• [Page extract]
>>>

Currently, you can look to almost any medium to find information on the COVID-19 pandemic and on campaigns for immediate social reform across the globe. As a result, writers are accessing and using types of works that are published more frequently than those traditionally cited in research papers, such as press releases on government websites, podcast episodes, YouTube videos, Facebook pages, tweets, and comments on online articles. The APA Style team is here to help with your APA formatting needs. The guidance in the seventh edition of the Publication Manual makes the process of citing contemporary sources found online easier than ever before.
If you read the blog post “A tale of two reference formats,” then you know a work’s reference format is based on whether the work stands alone—press releases, podcasts, webpages, YouTube videos, Facebook pages, and tweets—or is a part of a greater whole—podcast episodes and comments on online periodical articles. The templates in each section of Chapter 10 of the Publication Manual and the Concise Guide to APA Style (7th ed.) show the placement and formatting of the elements (author–date–title–source) for references in each category. This means you can use these templates to create references for works even if you don’t find an example that’s an exact match (i.e., use the Social Media template to create a reference for a Twitter Fleet even though it didn’t exist when the manual was published).

<<<

• [Problem to solve]
Rewrite the paragraph beginning "If you read the blog post" from the APA Style text above as a short bulleted list that keeps its main facts.

• [Given entries]
>>>

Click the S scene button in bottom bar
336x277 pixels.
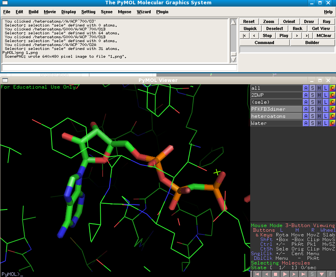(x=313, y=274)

<<<
>>>

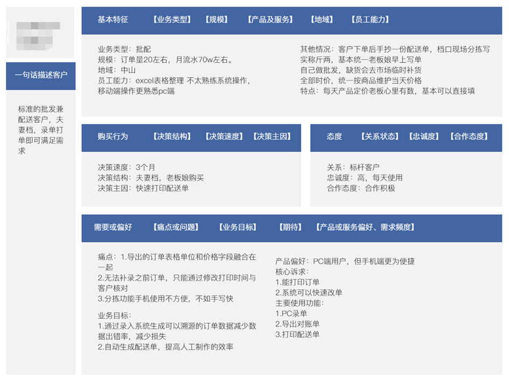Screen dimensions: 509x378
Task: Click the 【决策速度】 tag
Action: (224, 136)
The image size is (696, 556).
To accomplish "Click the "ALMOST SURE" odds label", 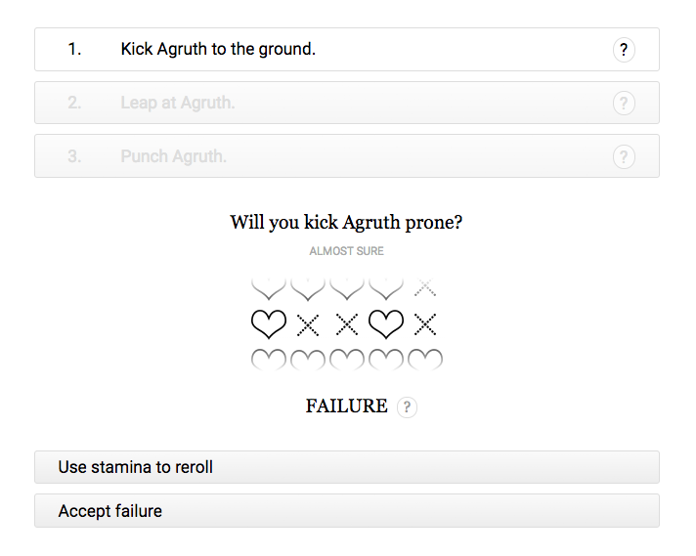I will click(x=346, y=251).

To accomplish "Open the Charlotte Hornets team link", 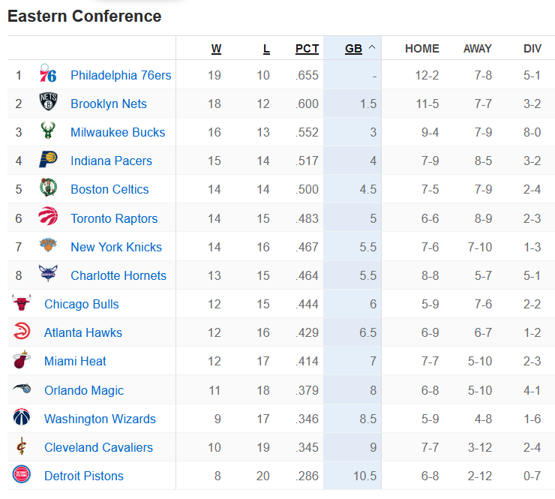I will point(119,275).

<<<
>>>

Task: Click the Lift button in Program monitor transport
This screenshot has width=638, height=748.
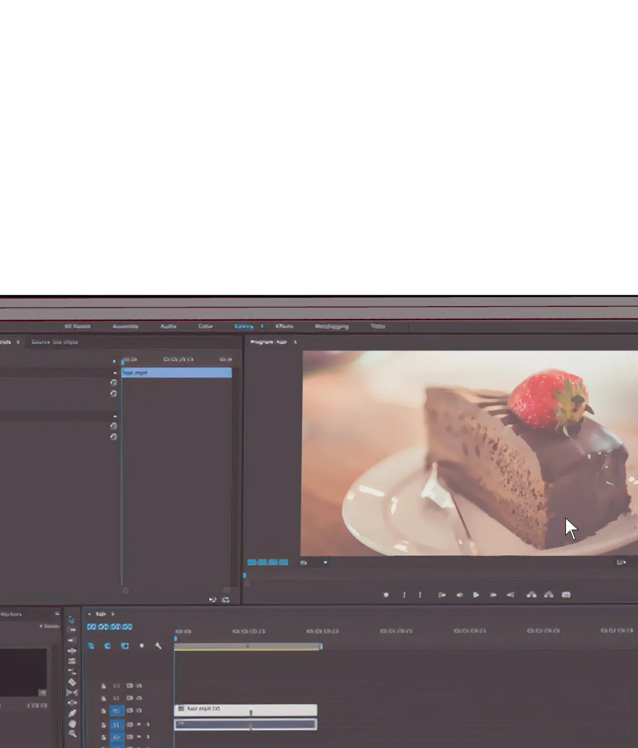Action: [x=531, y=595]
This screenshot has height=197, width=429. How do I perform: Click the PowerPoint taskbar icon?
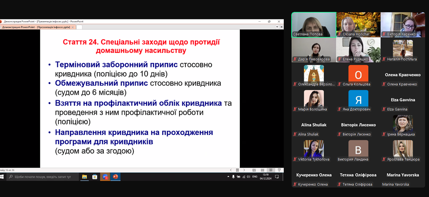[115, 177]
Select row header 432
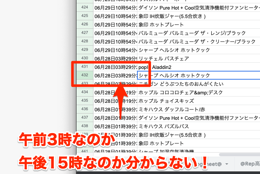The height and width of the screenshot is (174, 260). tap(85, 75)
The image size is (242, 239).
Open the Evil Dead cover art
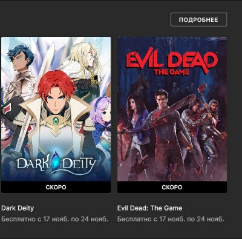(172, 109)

<<<

• [Task solution]
- A work's reference format depends on whether it stands alone or is part of a greater whole, as explained in the blog post "A tale of two reference formats."
- Stand-alone works include press releases, podcasts, webpages, YouTube videos, Facebook pages, and tweets.
- Parts of a greater whole include podcast episodes and comments on online periodical articles.
- Each section of Chapter 10 of the Publication Manual and the Concise Guide to APA Style (7th ed.) has templates. They show where the author, date, title, and source elements go and how to format them for each category.
- These templates work even when no example is an exact match. For instance, the Social Media template can be used for a Twitter Fleet, which didn't exist when the manual was published.